Benchmarking¶
The BenchmarkRunner provides reproducible, tiered experiments with checkpointing, automatic plot generation, and a rich summary table.
Quick Start¶
# Run both versions, noiseless, auto-detect backend
python experiments/run_full_benchmark.py
# Medium tier, Quantum Enhanced only, with noise
python experiments/run_full_benchmark.py --tier medium --version B --noise
# Compare compute backends
python experiments/run_full_benchmark.py --compare-backends
Version Labels¶
| Flag | Internal | Human Label | Description |
|---|---|---|---|
--version A |
Version A | Classical Parity (5q) | Same algorithm as classical RLSTC, but with quantum distance computation. Direct 1:1 comparison baseline. |
--version B |
Version B | Quantum Enhanced (8q) | Additional quantum features: 8 qubits, data reuploading, richer encoding, optimised readout. |
--version both |
A + B | Both | Default — runs both for side-by-side comparison. |
Tiers¶
| Tier | Trajectories | Epochs | Approx. Time |
|---|---|---|---|
small |
20 | 3 | ~5 min |
medium |
50 | 8 | ~15 min |
large |
100 | 15 | ~45+ min |
CLI Flags¶
--tier small|medium|large Benchmark tier (default: small)

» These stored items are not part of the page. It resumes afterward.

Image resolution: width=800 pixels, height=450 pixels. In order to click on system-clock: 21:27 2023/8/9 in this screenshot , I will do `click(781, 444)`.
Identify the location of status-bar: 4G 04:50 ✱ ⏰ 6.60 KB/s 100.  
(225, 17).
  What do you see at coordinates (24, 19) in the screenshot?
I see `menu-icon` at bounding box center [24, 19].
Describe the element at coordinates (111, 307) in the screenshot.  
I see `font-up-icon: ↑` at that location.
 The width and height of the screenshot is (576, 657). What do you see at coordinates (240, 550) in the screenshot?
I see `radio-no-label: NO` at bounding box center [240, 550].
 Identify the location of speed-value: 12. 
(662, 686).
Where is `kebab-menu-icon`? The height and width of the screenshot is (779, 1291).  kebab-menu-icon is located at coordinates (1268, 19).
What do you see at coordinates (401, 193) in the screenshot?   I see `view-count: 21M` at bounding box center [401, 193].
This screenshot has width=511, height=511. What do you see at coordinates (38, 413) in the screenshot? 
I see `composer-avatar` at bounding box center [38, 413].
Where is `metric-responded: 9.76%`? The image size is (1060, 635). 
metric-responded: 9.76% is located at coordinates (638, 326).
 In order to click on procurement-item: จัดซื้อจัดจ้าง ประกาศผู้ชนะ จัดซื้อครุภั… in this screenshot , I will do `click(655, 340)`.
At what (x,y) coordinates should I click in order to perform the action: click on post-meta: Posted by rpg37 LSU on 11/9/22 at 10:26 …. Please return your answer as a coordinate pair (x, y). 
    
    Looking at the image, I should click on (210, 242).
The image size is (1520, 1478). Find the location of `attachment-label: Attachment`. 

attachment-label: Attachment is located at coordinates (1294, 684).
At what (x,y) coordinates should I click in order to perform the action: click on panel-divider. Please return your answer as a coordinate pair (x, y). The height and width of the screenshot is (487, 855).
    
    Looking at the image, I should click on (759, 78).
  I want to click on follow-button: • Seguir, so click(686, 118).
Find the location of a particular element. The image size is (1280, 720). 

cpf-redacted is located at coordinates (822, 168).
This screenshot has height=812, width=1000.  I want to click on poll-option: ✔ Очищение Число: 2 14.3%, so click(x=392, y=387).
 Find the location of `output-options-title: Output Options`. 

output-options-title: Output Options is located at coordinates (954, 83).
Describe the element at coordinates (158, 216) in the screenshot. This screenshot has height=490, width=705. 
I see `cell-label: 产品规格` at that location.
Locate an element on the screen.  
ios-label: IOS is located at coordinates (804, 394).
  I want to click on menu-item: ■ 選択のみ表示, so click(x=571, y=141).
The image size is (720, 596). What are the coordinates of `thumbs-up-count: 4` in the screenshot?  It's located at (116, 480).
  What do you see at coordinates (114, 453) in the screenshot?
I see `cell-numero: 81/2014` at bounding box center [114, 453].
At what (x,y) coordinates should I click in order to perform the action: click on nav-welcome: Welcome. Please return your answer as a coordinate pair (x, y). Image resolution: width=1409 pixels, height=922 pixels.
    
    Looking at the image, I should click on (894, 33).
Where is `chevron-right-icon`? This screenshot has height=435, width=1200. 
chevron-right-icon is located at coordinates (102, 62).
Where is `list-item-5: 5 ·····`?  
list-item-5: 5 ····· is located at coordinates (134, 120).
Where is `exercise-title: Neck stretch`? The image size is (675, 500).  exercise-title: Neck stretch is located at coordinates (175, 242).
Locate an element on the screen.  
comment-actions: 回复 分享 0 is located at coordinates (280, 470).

--version A|B|both Version selection (default: both)
--noise Include Eagle + Heron noise runs
--backend auto|cpu|mlx|cuda Compute backend (default: auto)
--compare-backends Run on all available backends
--seed N Random seed (default: 42)
--resume Resume from checkpoint
--output-dir PATH Override output directory
Summary Table¶
The benchmark prints a 13-column summary table:
Run Qubits Params Episodes Init OD Final OD ΔOD OD Impr% F1 AvgRew Conv.Ep ParamEff Time
Classical Parity (5q) [noiseless] 5 20 60 1.2345 0.8901 0.3444 27.9% 0.7234 0.4521 23 0.022605 12.3s
Quantum Enhanced (8q) [noiseless] 8 56 60 1.2345 0.7890 0.4455 36.1% 0.8012 0.5678 18 0.010139 24.7s
Columns:
| Column | Description |
|---|---|
| Run | Version label + noise status |
| Qubits | Number of qubits in VQ-DQN circuit |
| Params | Trainable variational parameters |
| Episodes | Total training episodes completed |
| Init OD | Overall Distance at start |
| Final OD | Overall Distance at end |
| ΔOD | Absolute OD improvement |
| OD Impr% | Percentage OD improvement |
| F1 | Segmentation F1 score |
| AvgRew | Average reward over last 10 episodes |
| Conv.Ep | Episode at which 90% of max reward was reached |
| ParamEff | Avg reward / number of parameters |
| Time | Wall-clock runtime |
Checkpointing¶
The benchmark saves progress after each run to .checkpoint.json in the output directory. Use --resume to continue from where you left off if a run is interrupted.
Generated Plots¶
The benchmark auto-generates these plots in outputs/benchmark_*/plots/:
| File | Content |
|---|---|
learning_curves.png |
Reward curves A vs B |
od_convergence.png |
OD vs epoch convergence |
metric_comparison.png |
Grouped bar chart of all metrics |
epsilon_schedule.png |
ε-greedy exploration decay |
circuit_summary.png |
VQ-DQN circuit comparison table |
noise_impact.png |
Noise resilience (only with --noise) |
Python API¶
from q_rlstc.visualization import BenchmarkRunner
runner = BenchmarkRunner(
tier="medium",
versions=["A", "B"],
compute_backend="auto",
include_noise=False,
)
results = runner.run()
runner.generate_plots(results)
runner.print_summary(results)
Output Structure¶
outputs/benchmark_20260220_103000/
├── .checkpoint.json
├── metrics_summary.json
├── A_ideal_history.npz
├── B_ideal_history.npz
└── plots/
├── learning_curves.png
├── od_convergence.png
├── metric_comparison.png
├── epsilon_schedule.png
└── circuit_summary.png